**SOURCE RECORDS**

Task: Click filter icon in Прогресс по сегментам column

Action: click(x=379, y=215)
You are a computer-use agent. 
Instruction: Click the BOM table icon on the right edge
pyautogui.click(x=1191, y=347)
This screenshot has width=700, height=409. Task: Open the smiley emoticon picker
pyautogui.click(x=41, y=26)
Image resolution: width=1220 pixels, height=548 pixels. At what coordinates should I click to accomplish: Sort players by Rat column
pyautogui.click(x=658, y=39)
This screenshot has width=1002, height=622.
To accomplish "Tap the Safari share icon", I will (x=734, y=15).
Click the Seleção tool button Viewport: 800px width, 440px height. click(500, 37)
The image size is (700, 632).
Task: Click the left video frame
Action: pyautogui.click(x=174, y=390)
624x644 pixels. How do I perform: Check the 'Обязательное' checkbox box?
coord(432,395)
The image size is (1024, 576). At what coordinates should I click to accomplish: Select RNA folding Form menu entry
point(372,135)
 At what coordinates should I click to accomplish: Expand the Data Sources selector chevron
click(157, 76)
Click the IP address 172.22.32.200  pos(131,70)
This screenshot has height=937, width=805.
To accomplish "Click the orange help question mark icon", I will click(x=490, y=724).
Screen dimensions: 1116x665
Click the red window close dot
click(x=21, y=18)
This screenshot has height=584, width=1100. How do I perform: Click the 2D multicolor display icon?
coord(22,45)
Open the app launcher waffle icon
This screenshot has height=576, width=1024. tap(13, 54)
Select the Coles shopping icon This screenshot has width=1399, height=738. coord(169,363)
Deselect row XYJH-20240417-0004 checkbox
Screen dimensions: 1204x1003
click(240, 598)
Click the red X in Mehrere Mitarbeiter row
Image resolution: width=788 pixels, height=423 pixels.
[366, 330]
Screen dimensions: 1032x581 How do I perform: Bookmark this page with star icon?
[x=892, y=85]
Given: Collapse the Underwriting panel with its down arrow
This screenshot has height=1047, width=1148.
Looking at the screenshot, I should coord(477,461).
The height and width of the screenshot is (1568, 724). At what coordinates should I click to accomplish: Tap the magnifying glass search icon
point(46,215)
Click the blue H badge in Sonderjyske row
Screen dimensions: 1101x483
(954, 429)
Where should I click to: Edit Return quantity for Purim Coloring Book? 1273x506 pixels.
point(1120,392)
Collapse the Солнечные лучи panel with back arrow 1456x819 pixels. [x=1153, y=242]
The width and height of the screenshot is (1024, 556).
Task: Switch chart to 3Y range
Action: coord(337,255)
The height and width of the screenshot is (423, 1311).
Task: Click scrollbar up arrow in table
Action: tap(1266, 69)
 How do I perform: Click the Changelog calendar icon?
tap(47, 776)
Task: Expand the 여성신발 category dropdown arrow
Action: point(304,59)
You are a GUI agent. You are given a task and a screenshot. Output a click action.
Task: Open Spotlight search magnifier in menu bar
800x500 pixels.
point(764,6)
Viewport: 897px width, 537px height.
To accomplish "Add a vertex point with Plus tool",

**INSTRUCTIONS TO FOLLOW**
Filter the entries above and keep only the lines with the word "agent".

**ANSWER SPACE**
You are a computer-use agent. 
You are a GUI agent. You are given a task and a screenshot. Output a click action.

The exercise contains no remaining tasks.